Extracted data =>
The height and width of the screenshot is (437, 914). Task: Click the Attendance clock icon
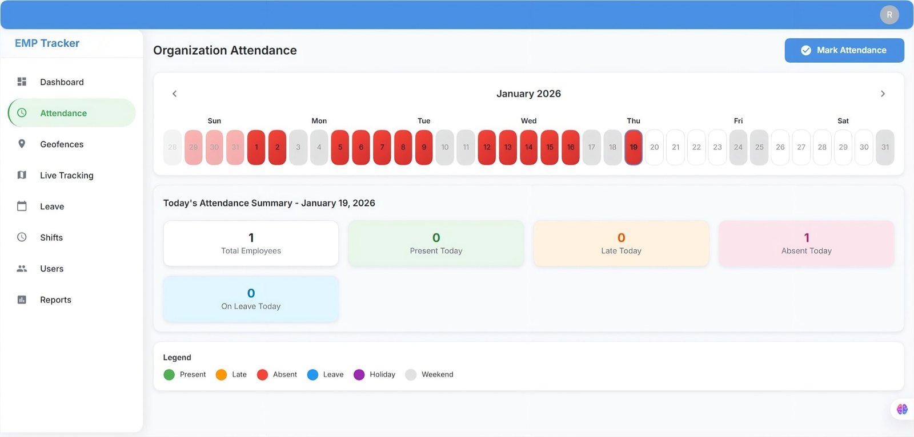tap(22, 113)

==

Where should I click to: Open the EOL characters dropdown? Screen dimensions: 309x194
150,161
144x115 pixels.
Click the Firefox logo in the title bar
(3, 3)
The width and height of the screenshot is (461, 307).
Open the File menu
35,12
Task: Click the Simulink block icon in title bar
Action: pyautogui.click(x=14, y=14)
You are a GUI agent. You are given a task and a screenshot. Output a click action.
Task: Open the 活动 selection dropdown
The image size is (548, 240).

...

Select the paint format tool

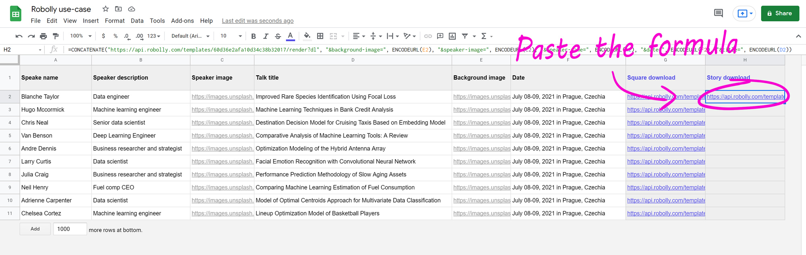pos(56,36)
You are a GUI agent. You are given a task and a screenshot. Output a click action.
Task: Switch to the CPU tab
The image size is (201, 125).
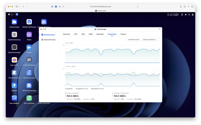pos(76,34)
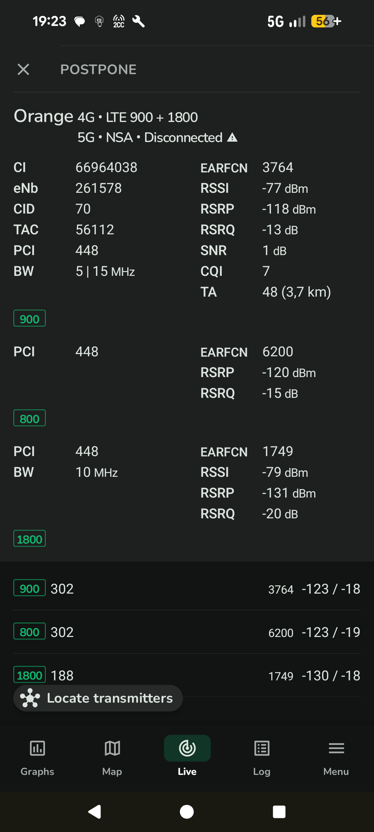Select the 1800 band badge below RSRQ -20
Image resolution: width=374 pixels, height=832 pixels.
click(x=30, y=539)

What you should do => Of all the entries above, repeat only the lines from the line that has "Open the File menu" to the line that has "The image size is (548, 240).", both lines included, exactly.

Exercise solution =>
Open the File menu
35,12
Task: Click the Simulink block icon in title bar
Action: pyautogui.click(x=14, y=14)
You are a GUI agent. You are given a task and a screenshot. Output a click action.
Task: Open the 活动 selection dropdown
The image size is (548, 240).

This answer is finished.